• _EXERCISE REQUIREMENTS_
Retype the listing that follows, word for word.

··· INPUT FOR THIS TASK

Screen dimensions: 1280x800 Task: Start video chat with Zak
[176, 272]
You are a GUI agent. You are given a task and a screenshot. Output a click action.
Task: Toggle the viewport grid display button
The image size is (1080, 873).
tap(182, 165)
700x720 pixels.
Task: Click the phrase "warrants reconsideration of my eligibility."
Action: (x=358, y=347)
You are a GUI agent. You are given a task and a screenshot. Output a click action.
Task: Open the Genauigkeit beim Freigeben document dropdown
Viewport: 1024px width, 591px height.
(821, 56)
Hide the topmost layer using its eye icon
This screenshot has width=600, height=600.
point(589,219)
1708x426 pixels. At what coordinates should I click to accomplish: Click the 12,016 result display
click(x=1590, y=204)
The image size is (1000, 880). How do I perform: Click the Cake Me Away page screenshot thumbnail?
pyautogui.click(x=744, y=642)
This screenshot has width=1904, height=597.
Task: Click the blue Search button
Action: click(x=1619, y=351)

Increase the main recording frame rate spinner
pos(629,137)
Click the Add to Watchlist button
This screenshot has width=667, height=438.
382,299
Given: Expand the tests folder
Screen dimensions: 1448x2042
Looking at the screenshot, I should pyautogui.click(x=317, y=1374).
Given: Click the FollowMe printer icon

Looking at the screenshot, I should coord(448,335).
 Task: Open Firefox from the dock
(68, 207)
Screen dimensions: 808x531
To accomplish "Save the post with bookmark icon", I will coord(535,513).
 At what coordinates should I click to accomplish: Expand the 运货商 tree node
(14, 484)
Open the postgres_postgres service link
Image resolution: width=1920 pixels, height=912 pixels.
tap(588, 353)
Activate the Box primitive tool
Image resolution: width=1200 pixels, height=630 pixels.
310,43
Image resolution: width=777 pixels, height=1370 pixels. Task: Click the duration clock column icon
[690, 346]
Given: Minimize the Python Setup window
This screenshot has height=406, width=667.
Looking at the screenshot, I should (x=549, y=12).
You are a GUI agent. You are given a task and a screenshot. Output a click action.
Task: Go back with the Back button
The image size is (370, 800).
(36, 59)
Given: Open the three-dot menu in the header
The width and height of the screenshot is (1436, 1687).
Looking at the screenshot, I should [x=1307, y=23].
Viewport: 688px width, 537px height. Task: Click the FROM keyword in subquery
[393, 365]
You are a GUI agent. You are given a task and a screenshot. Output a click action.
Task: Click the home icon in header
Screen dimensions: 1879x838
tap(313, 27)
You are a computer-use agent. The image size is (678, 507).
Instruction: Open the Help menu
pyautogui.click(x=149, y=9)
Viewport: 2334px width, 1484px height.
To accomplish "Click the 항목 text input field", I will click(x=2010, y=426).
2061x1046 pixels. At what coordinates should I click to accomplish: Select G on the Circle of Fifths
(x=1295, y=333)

······

• _ANSWER AREA_
Screen dimensions: 1280x800 Task: Start video chat with Zak
[176, 272]
You are a GUI agent. You are given a task and a screenshot. Output a click action.
Task: Toggle the viewport grid display button
The image size is (1080, 873).
tap(182, 165)
700x720 pixels.
Task: Click the phrase "warrants reconsideration of my eligibility."
Action: (x=358, y=347)
You are a GUI agent. You are given a task and a screenshot. Output a click action.
Task: Open the Genauigkeit beim Freigeben document dropdown
Viewport: 1024px width, 591px height.
(821, 56)
Hide the topmost layer using its eye icon
This screenshot has width=600, height=600.
point(589,219)
1708x426 pixels. At what coordinates should I click to accomplish: Click the 12,016 result display
click(x=1590, y=204)
The image size is (1000, 880). How do I perform: Click the Cake Me Away page screenshot thumbnail?
pyautogui.click(x=744, y=642)
This screenshot has width=1904, height=597.
Task: Click the blue Search button
Action: click(x=1619, y=351)

Increase the main recording frame rate spinner
pos(629,137)
Click the Add to Watchlist button
This screenshot has width=667, height=438.
382,299
Given: Expand the tests folder
Screen dimensions: 1448x2042
Looking at the screenshot, I should pyautogui.click(x=317, y=1374).
Given: Click the FollowMe printer icon

Looking at the screenshot, I should coord(448,335).
 Task: Open Firefox from the dock
(68, 207)
Screen dimensions: 808x531
To accomplish "Save the post with bookmark icon", I will coord(535,513).
 At what coordinates should I click to accomplish: Expand the 运货商 tree node
(14, 484)
Open the postgres_postgres service link
Image resolution: width=1920 pixels, height=912 pixels.
tap(588, 353)
Activate the Box primitive tool
Image resolution: width=1200 pixels, height=630 pixels.
310,43
Image resolution: width=777 pixels, height=1370 pixels. Task: Click the duration clock column icon
[690, 346]
Given: Minimize the Python Setup window
This screenshot has height=406, width=667.
Looking at the screenshot, I should (x=549, y=12).
You are a GUI agent. You are given a task and a screenshot. Output a click action.
Task: Go back with the Back button
The image size is (370, 800).
(36, 59)
Given: Open the three-dot menu in the header
The width and height of the screenshot is (1436, 1687).
Looking at the screenshot, I should [x=1307, y=23].
Viewport: 688px width, 537px height. Task: Click the FROM keyword in subquery
[393, 365]
You are a GUI agent. You are given a task and a screenshot. Output a click action.
Task: Click the home icon in header
Screen dimensions: 1879x838
tap(313, 27)
You are a computer-use agent. The image size is (678, 507).
Instruction: Open the Help menu
pyautogui.click(x=149, y=9)
Viewport: 2334px width, 1484px height.
To accomplish "Click the 항목 text input field", I will click(x=2010, y=426).
2061x1046 pixels. At what coordinates should I click to accomplish: Select G on the Circle of Fifths
(x=1295, y=333)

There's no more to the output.